Bu Türkiye'nin tavrında bir kafa karışıklığı meydana getirdi. Çünkü Soçi Anlaşması'na göre Türkiye'nin muhalif güçlere desteğini artırması gerekiyordu. 

Türkiye, 12 gözlem noktasını terketmeyerek aslında bölgenin Suriye rejim güçlerince kontrol edilmesinin yolunu açacak statükoyu da kabul etmiş oluyor. 

Başka türlü Türkiye'nin İdlib politikasını nasıl okuyabiliriz?

Türkiye'nin Suriye politikasını iki evrede ele almak gerekiyor.
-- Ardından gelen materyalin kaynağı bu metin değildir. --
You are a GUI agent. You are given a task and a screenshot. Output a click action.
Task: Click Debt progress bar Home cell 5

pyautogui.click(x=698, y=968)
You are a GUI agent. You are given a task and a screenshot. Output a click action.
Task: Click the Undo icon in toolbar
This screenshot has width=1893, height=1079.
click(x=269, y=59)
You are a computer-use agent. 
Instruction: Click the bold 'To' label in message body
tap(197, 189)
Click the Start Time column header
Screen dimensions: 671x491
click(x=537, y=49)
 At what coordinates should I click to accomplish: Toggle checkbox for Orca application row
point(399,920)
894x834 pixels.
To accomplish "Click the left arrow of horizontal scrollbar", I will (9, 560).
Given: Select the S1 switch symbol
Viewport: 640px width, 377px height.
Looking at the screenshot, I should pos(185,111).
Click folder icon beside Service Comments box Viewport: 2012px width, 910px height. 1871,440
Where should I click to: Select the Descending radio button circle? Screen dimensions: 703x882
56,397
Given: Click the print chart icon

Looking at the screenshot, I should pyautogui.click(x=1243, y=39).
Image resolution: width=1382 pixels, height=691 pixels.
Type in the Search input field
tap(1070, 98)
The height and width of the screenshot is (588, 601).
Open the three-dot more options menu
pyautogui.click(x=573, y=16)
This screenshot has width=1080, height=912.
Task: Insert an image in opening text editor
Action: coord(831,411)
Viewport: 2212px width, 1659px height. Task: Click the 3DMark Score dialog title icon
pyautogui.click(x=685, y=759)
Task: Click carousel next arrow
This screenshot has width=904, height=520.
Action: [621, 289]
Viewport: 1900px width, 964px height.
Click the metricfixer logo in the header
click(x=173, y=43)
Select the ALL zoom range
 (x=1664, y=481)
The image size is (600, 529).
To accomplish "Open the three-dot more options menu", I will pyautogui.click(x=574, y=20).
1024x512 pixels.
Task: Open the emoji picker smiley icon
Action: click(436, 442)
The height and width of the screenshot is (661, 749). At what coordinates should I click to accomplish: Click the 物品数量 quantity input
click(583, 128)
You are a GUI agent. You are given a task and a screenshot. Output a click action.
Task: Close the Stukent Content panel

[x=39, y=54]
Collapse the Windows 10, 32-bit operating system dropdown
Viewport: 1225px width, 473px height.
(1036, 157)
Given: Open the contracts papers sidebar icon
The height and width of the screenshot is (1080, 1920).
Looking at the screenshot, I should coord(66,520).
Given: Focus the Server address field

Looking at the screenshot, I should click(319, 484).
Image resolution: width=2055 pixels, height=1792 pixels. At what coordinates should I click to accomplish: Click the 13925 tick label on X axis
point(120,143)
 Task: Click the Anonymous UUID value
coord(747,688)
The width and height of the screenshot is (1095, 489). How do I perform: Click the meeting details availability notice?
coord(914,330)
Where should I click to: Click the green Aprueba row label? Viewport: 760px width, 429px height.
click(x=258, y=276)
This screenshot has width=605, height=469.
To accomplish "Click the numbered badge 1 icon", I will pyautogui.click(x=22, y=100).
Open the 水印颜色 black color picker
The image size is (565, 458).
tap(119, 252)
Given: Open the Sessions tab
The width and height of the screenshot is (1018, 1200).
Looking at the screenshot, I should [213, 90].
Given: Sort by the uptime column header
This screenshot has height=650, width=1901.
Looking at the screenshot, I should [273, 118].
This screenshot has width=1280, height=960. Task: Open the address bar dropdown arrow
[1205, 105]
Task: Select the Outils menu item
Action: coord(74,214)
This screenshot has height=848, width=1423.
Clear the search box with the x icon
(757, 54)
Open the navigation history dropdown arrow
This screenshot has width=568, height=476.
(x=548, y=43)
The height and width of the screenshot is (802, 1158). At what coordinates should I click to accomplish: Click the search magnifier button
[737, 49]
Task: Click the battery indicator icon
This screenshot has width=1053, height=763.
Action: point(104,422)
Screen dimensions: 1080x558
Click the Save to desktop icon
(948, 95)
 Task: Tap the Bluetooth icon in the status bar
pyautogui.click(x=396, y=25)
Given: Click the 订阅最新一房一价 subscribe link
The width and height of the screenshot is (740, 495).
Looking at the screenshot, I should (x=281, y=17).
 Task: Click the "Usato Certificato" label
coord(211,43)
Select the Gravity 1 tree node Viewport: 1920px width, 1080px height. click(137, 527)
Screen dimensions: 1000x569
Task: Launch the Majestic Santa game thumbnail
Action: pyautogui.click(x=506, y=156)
Birincisi devrimin başladığı 2011'den Türkiye'deki darbe girişimine kadarki süre. 

Türkiye, Suriye'de bir değişim olacağından emindi ve onun için de Esed sonrası bir zemine hazır olmalıydı. Onun için de elinde kukla olan bir Suriye muhalefetine destek verdi.

Bu da Ankara'nın Batı ve özellikle de ABD'nin Suriye'ye yönelik tavrını yanlış okumasına sebebiyet verdi. Türkiye Washington'ın Esed'in gitmesini istediğini düşündü. 

Bu yanlış bir okumaydı ve bundan dolayı da Türkiye ile ABD arasındaki farklılıklar tırmanya başladı. 

Ankara, Rusya'nın Suriye'ye müdahalesine karşı çıktı. Bu durum, Türkiye'nin bir Rus uçağını düşürmesiyle iki ülke arasındaki gerilim yeni bir safhaya ulaştı. 

Suriye'deki çıkarlarına rağmen Türkiye, bataklığa saplanacağı korkusuyla bu ülkeye müdahale etmekte tereddüt gösterdi, ki zaten sonra bu bataklığa saplanmış da oldu. Daha sonra da bu tereddütün faturasını ağır ödedi. 

İkinci aşama ise Türkiye'deki darbe girişiminden sonrasıdır. Ankara bu darbeden Batı'yı sorumlu tuttu. 

Ve Türk cumhurbaşkanı tehlikeli bir oyuna girişerek, ABD'ye baskı oluşutrabilmek için Rusya ile ilişkilerini derinleştirdi. Aynı oyunu Batı ile yakınlaşabilmek için Rusya'ya karşı da sergiledi. 

ABD, Türkiye'nin Rusya ile yakınlaşmasından rahatsız olmadığı gibi Erdoğan'ın beklediği tavizleri de vermedi.

Tam tersine Türkiye'nin Suriye'deki birinci düşmanı Kürt milis güçlerinin kontrolündeki Suriye Demokratik Güçleri ile ittifakını daha da derinleştirdi. 

ABD'nin bu beklenmedik tepkisi Türkiye'yi Rusya ve İran ile daha sıkı ilişkiler geliştirmesini beraberinde getirdi. Türkiye'nin desteklediği muhalif güçler, Astana ve Soçi anlaşmalarından küçük düşürüldüler. Türkiye'nin de garantörü olduğu bu anlaşmalar çerçevesinde oluşturulan askersizleştirme bölgelerinden muhalifler çıkarıldılar. 

Türkiye artık Suriye konusunda Rusya'ya itaat etmek zorundaydı. Artık Rusya, Türkiye'nin Suriye'deki çıkarlarının doğası ve ölçüsüne karar veriyordu. 

Rusya, Fırat Kalkanı ve Zeytin Dalı operasyonlarıyla elde ettiği bölgeler dışında Suriye rejim güçlerine karşı çıkmasını istemiyordu. 

En sonunda Erdoğan'ın umduğu gerçekleşti. Bu da güvenli bölgenin oluşturulmasıydı. 

Ben Türkiye'nin hayalinin gerçek olacağını düşünmüyorum. Aslında bu anlaşma tamamen bir fiyasko. Çünkü Türkiye'nin burada atacağı adımlar Rusya'nın muhalefetiyle karşılaşacak. 

Erdoğan'ın Han Şeyhun'a birlik göndermesi yaptığı hatanın üzerini kapatmayacak. Bu durum, rejim güçleri ve Rusya'nın İdlib ve Hama'nın kırsal kesimlerinde büyük askeri ilerleyişinin karşısında ölüm dansı oynamaya benziyor."